I am a crap baker. Like seriously crap. There’s a handful of things I do well, and pretzels is something I’ve been experimenting with since I was a kid. But if you’re a crap baker like me you might get curious about this. It turns out a damn decent pretzel, and IIRC correctly doesn’t contain anything you wouldn’t otherwise find in a pretzel recipe. One of a couple decent brands of bread mixes I’ve run into lately (Hodgeson Mills is the other major one, and then there’s various Irish ones).

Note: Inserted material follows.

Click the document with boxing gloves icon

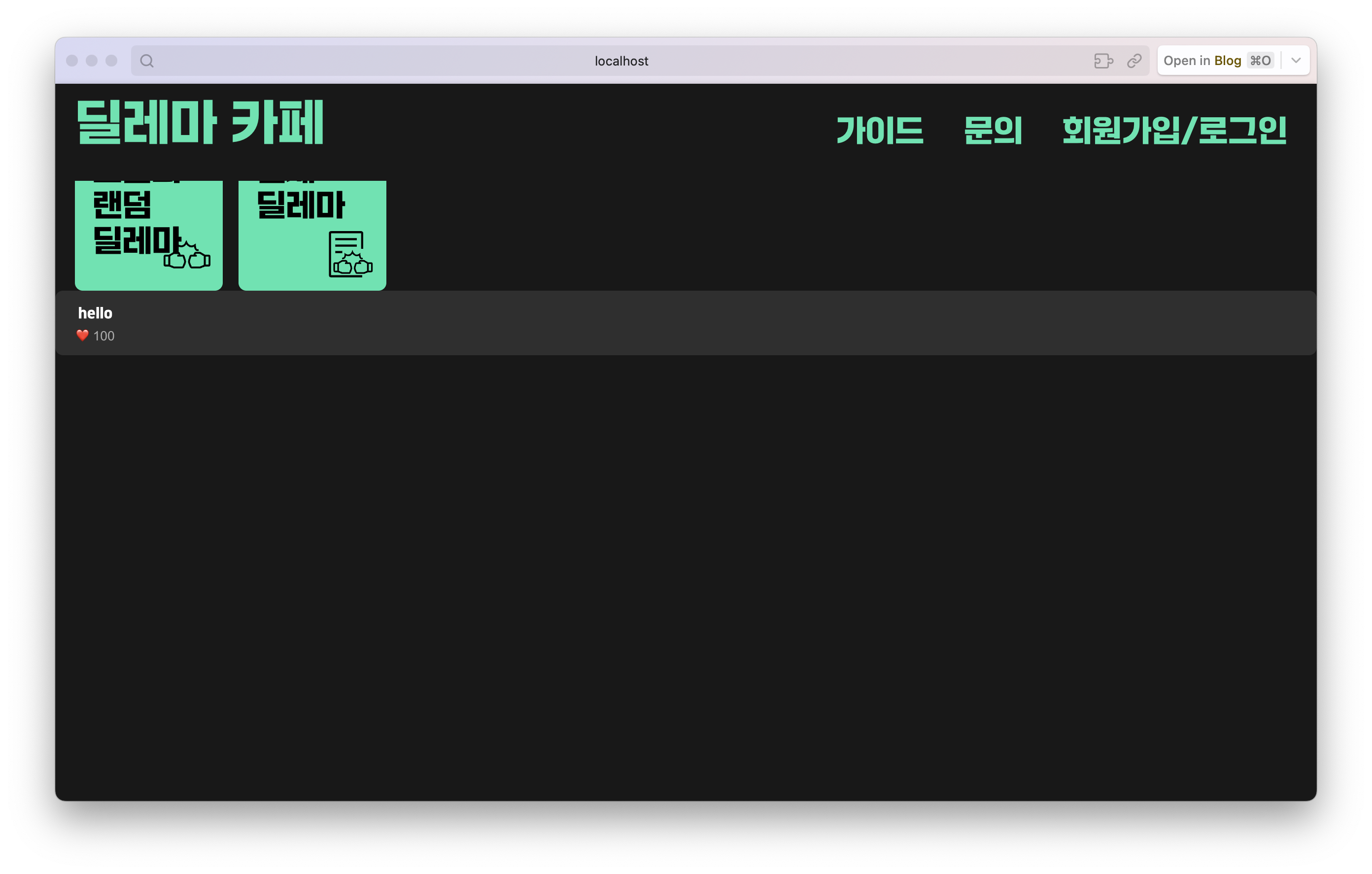(350, 254)
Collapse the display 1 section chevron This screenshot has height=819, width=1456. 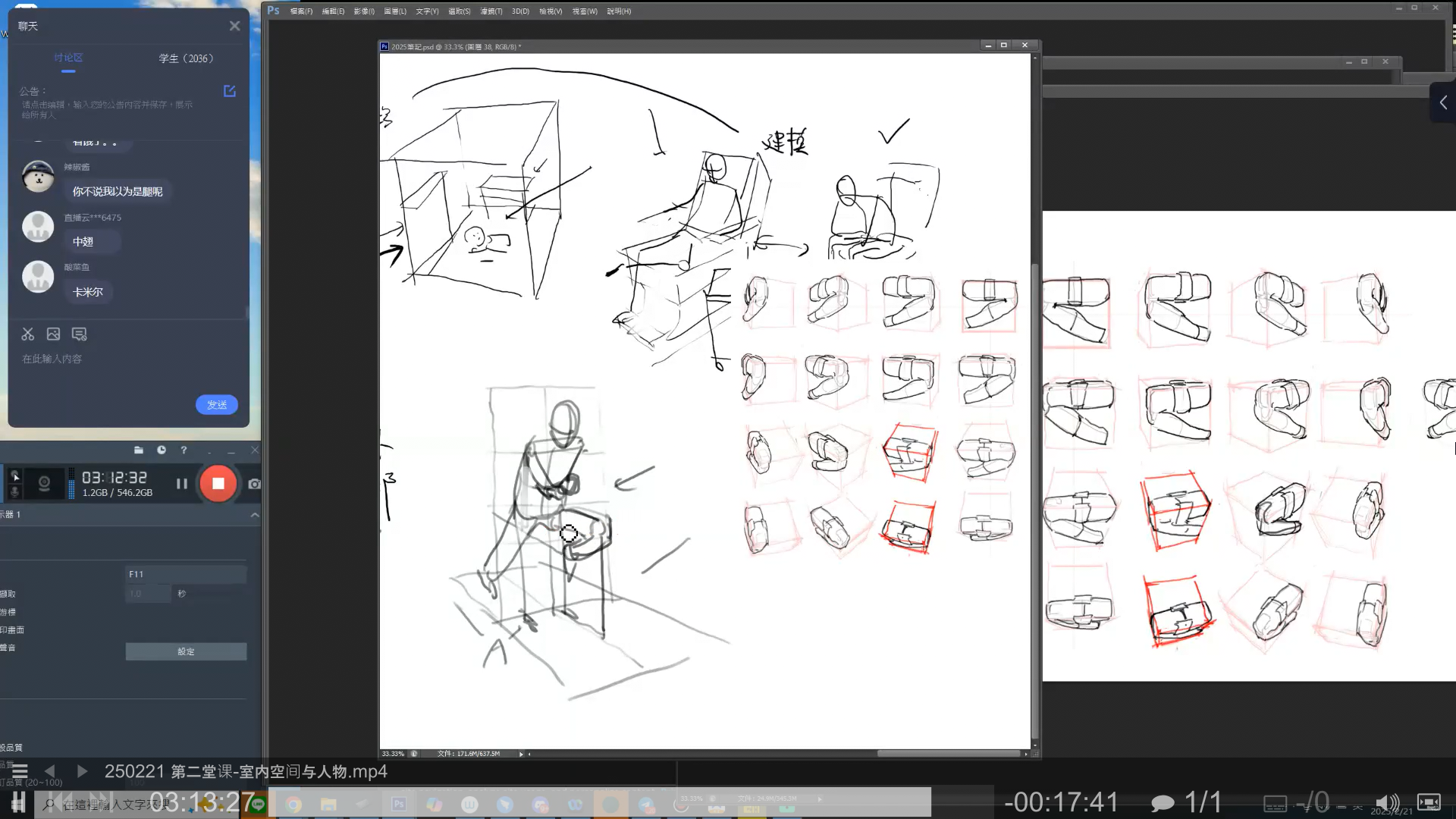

But otherwise in terms of pretzels keep this in mind: Do use the parchment, not the the pretzels will stick all that bad even to an un-greased pan, but the alkaline bath will cause them to react with the metal. I’ve got an aluminium sheet pan with now permanent pretzel shaped markings on it. Also don’t bag or otherwise seal up the pretzels afterwards, especially when warm. The trapped moisture will melt off the salt and ruin the texture. They’re fine in the open air or in a paper bag.


#10


#11

These really are easy to make! My son and I just baked up a batch and are eating them now (I’m typing between bites). They’re not 100% like real Laugenbrezeln, but close enough and really tasty. I’m going to have to try that baked soda trick and see how it works.


#12

Lye isn’t that much dangerous, if you wear goggles and the concentrations aren’t too high. (If it is hot and concentrated, it will also warrant a face shield, gloves, and perhaps an apron.)

Finding food-grade lye on the open for-the-plebes market is however likely somewhat difficult. For some obscure reason you can get the drain-cleaner kind easily but there’s no guarantee that there will not be contaminants from the industrial manufacture (is the mercury electrolysis process still in use?), or if it is some byproduct. Grumble.


#13

#14

If its dangerous enough to recommend/require eye/face protection and gloves it’s probably “too dangerous” for most people to consider keeping a big steaming pot of it in their kitchen. Though IIRC if your using food grade lye for pretzels you can just brush/spray it on and bake. I think the heated bath was an adaptation to bases that aren’t as strong (I remember hearing about it being borrowed from bagels?).

But like you said food grade lye is harder to find, and I’ve great luck with baked soda in applications where baking soda isn’t enough but you won’t/can’t fuck with lye.


#15

Thank you!

BTW: if you ever come to Germany, I’m recommending Fidelis Bäck in Wangen im Allgäu. They’re baking for 500 years now, and their Brezeln are of the best I ever got – and I know a lot of different ones :wink:


#16

A last comment:

These are Brezeln of the parents of Jürgen Klinsmann. I can recommend this bakery, too. Years ago I was a frequent buyer when I was working in Stuttgart. For the people who’re baking themselves: here you can see the form which a Brezel shoud have.


#17

This is a great opportunity for homemade honey mustard.

Honey mustard recipe: equal parts honey and dijon mustard, and optionally a dash of lemon juice for zing. Do not use mayonnaise, no matter what some dude on the internet says. You can mix up a whole squeeze bottle’s worth at once, or you can mix it in a little dipping cup for a single serving of pretzels. Great on sandwiches, too.


#18

I never could find it in stores either, but amazon:

Potassium hydroxide is available as well and works indistinguishably for pretzels.


#19

In our house, we float the formed pretzels for 1 minute in a dilute-ish room temperature KOH bath. I didn’t realize that other people were boiling them - no wonder they were so worried!


#20

What’s the advantage - does the resulting pretzel taste better, have better texture…?


#21

Lye/hydroxide treated brezn come out darker and presumably with a slightly crunchier crust, while a lesser alkali treatment results in a lighter coloured crust.